*I wrote this 15 years ago in a creative writing class in college. So, keep that in mind…
Shooting pains ran up and down her leg as she dragged it behind her. Each stair took an eternity to maneuver as she worked her way up the three agonizing flights of stairs in her building. The storm had knocked the power out, eliminating any possibility of using the elevator. There was a window open on the top landing and a heavy breeze blew the curtain off the holder. There was no bulb in the light fitting, which swung haphazardly, backwards and forwards, but moonlight shone on the top few steps. She could hear the rain thumping on the roof. Thunder seemed to shake the building and lightning turned the sky outside ablaze.
Suddenly she heard the bang of the metal exit door as it flew open two floors below her. Her apartment was on the third floor. She had to get there. If she could get to her apartment, she would be safe. It was midnight and the entire building was out. They were all smart. They had gone to the school to wait out the storm.
How did I get myself into this? She asked herself. This would never have happened if she had just stayed at the school. Everyone had pleaded with her to stay. They said it was too dangerous outside. She should have listened. Now she was going to die, because she was too stubborn, too pigheaded. She was going to die because a psycho killer was after her. But, she had to go back home. She had to go home and get her grandmother’s engagement ring. It was the most precious article she owned. It was the last link to her past, her family. However, was it as precious as her life?
“This would happen to me,” she said under her breath. “My life is just this unlucky.”

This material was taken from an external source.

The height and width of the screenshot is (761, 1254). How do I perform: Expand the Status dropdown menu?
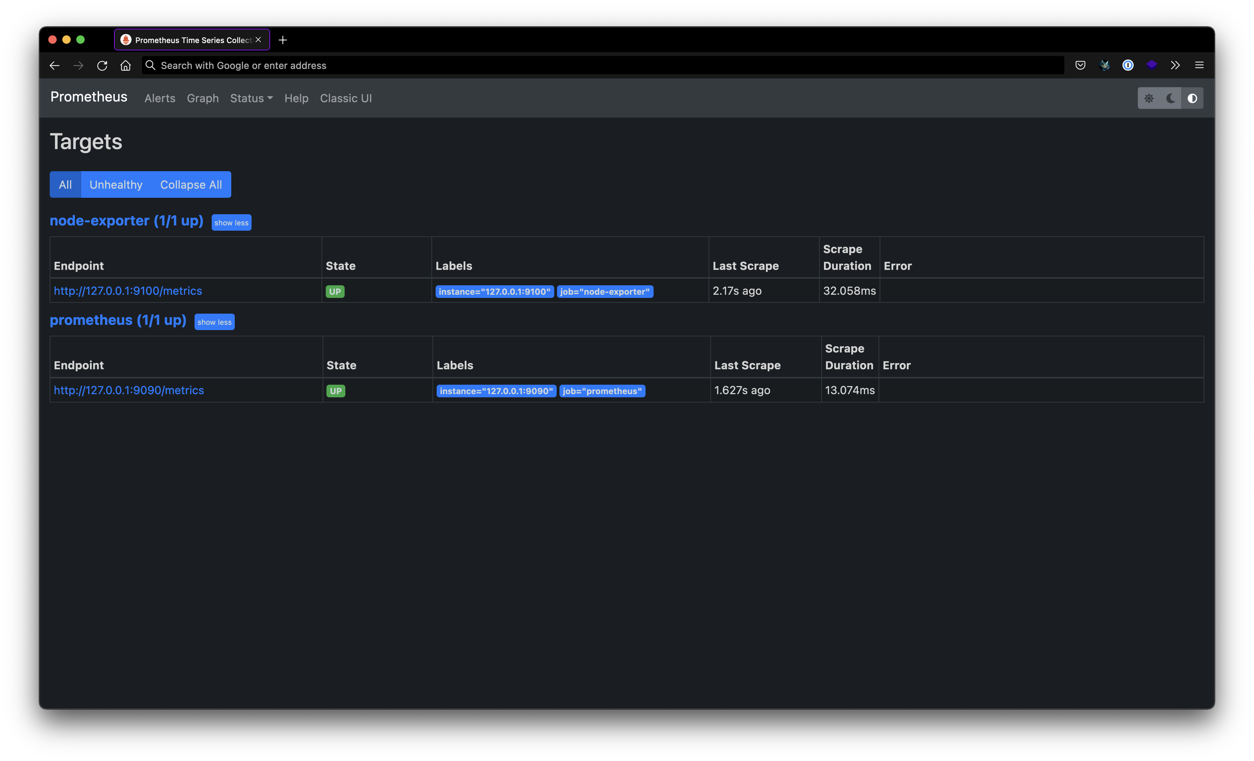tap(251, 98)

Her hunter was gaining on her. Her blood started to course faster and faster through her body. Adrenaline pumped through her veins in a desperate attempt to accelerate her speed. Suddenly the strength of a thousand men raced through her every limb. She started to run. Her marred limb did not matter to her anymore. She just wanted to get home. She just wanted to be safe. She pulled back the heavy metal door and ran down the hall. The hallway seemed to elongate; her door further back than she remembered it. Faster she told herself. Faster. She could hear his footsteps pounding on the stairs. She fumbled to find her keys as she reached the door. She glanced back at the stairwell and watched as the door slowly opened. She hurried. Her vision blurred. The room spun. Her whole body shook with fear. She had to find those keys. Faster. Her heart pounded. Faster.

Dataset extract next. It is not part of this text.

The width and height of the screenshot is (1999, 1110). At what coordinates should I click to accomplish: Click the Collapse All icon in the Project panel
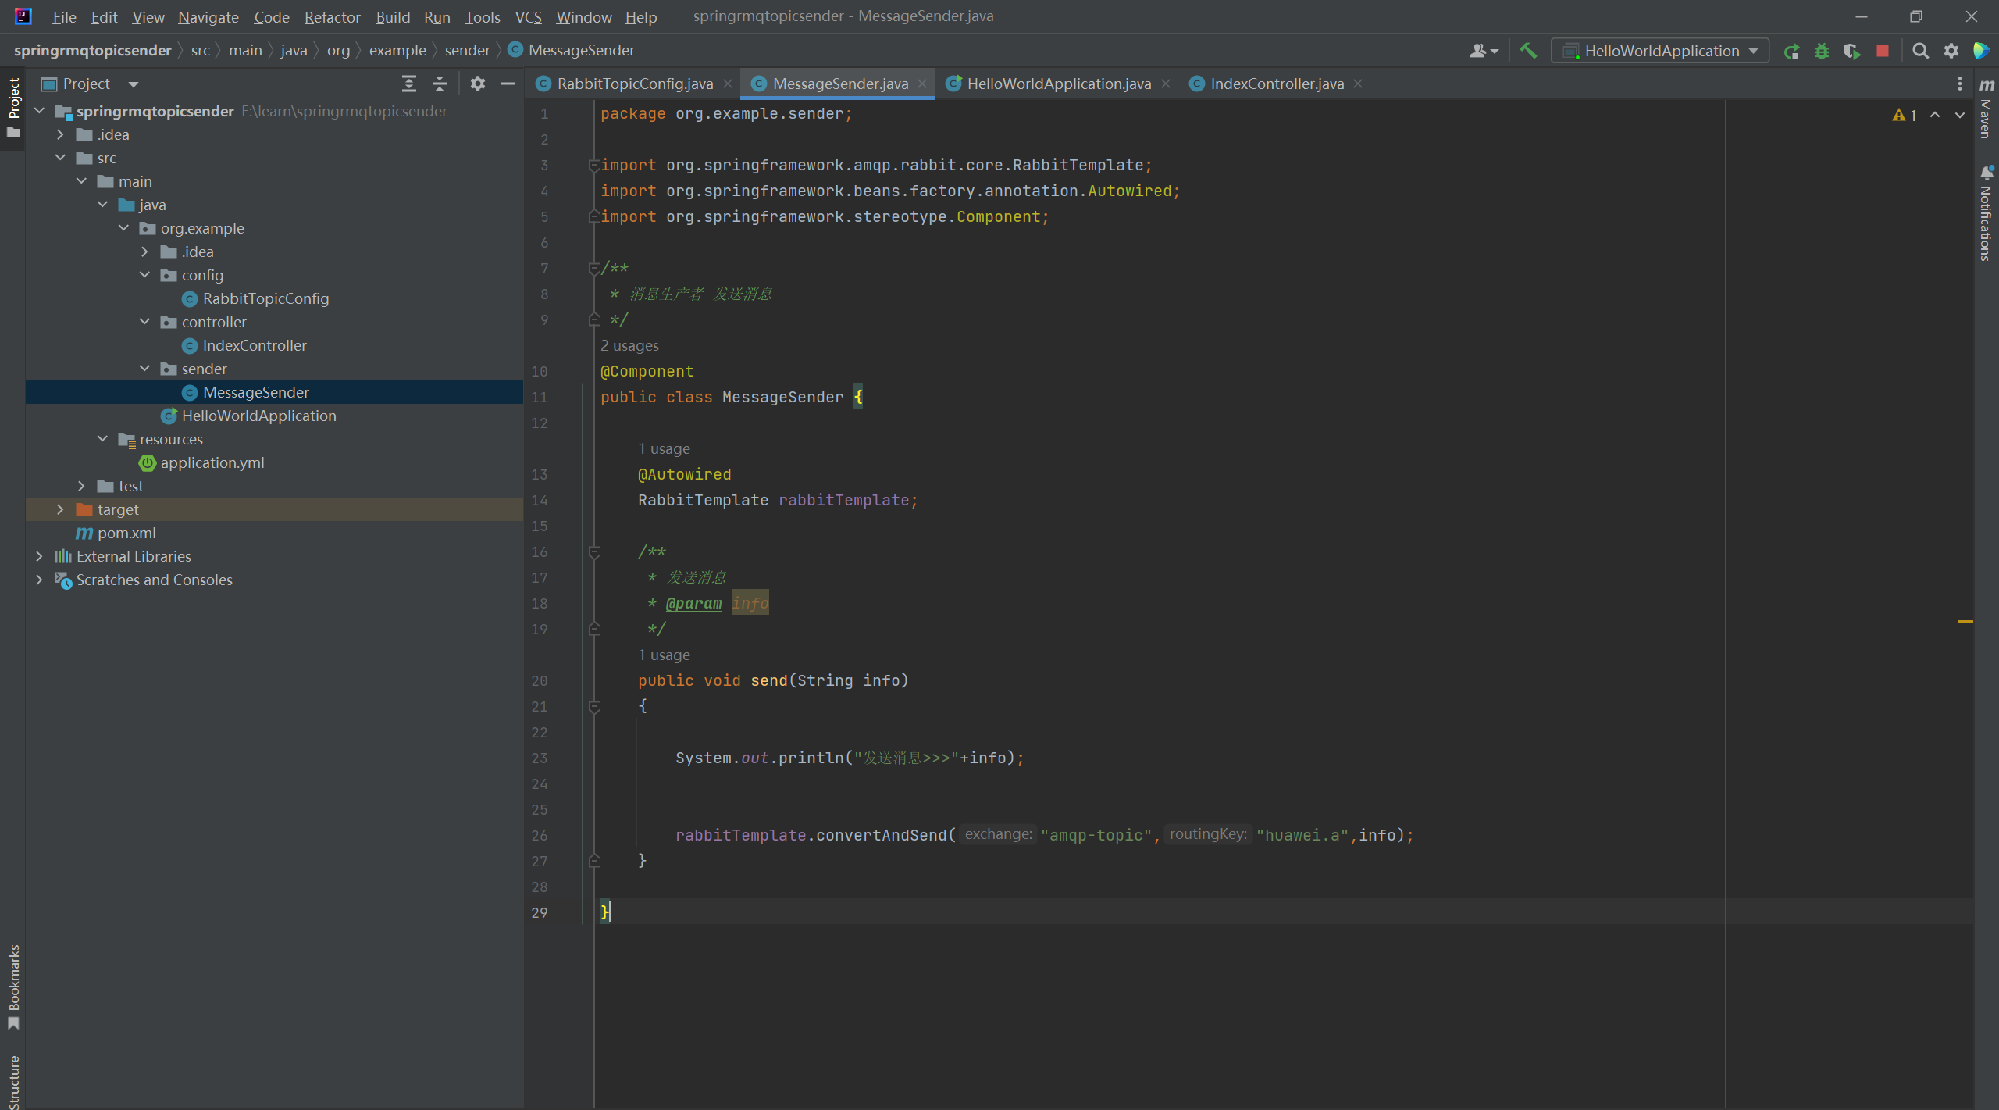click(x=439, y=84)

“Oh, no, no, no,” she whispered. “Please, tell me I didn’t leave my keys at the school. Please tell me.”
She turned around and dropped her purse. She fell against the door and slid down to the floor in defeat. Conquered. She watched as her imminent demise came toward her in what seemed like slow motion. Faster. She couldn’t take it anymore. Faster.
“Ma’am, ma’am,” he called out. He paused as he came closer. His skin was as pale as the moon. His body smelt of tar and mud. He came closer to her. Leaning down, his beckoning hand slowly unfolded. He revealed her keys, caked with mud and water dripping from them. They were dangling from his white, lanky fingers. “You dropped your keys. Are you ok? You look like you’ve seen a ghost or something.”
She just looked up at him and gently grabbed her keys. Tears streaming down her face, she threw her head back and laughed—a deep belly-aching laugh. All she could do was laugh.